構えたピストルを放てば、パンという軽快な音とともに目の前に居た男達が次々と倒れていく。
人間であって人間でないモノ。
それが私達が始末するべき対象。




ピピッという機械音が、着信を知らせる。
携帯を手に取って画面を見れば自然と溜息が零れた。



『ごめん、呼び出し』
「お前に来るってことは、俺にも……来た」



週末ということもあって、久しぶりに一護と飲んでいた。
お酒が入っているのに大丈夫なのかとも思ったが、こんな時間にいきなり呼び出すのだからこれくらい勘弁してほしい。



「じゃ、俺着替えてくるから」
『うん』



一護が部屋を出ていくと、私も急いでクローゼットを開ける。
そして、支給された黒いスーツに身を包み、ポケットにナイフを押し込む。
最低限、自分の身は護れと手渡されたモノ。
その重さにも漸く慣れてきたところだ。



『じゃ、行きますか』
「今日も死ぬなよ」
『私を誰だと思ってんの』



短い会話の後、マンションの前につけられた黒塗りの車に乗り込む。
中に入ると、もう見慣れた人物が笑顔で待っていた。



「相変わらず仲が良いのだな、お前達は」
『仲が良いんじゃなくて腐れ縁』



その人物、朽木ルキアはギリアの一員となった私のいわば教育係を務めていた。
それもつい先日終わったのだが。



「ルキア、今日はどこだ?」
「一護が向かうのはB‐17だ。
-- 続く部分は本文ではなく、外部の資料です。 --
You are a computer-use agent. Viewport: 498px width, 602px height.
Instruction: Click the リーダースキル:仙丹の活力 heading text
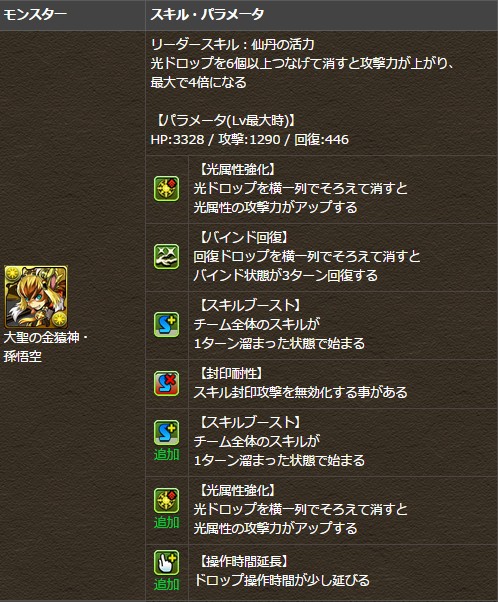tap(233, 45)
ゆりは私と本部に行く」
『え、私も現場に行くんじゃないの?』



てっきり一護とともに任務だと思っていたので、本部に行くと言われて拍子抜けする。
漸く仕事を任せてもらえると思ったのに。



「ゆりはまだ所属が決まっていない。今日は所属先を知らせるために呼んだのだ」
『ふうん』



途中で一護を下ろし、私とルキアは本部へと向かった。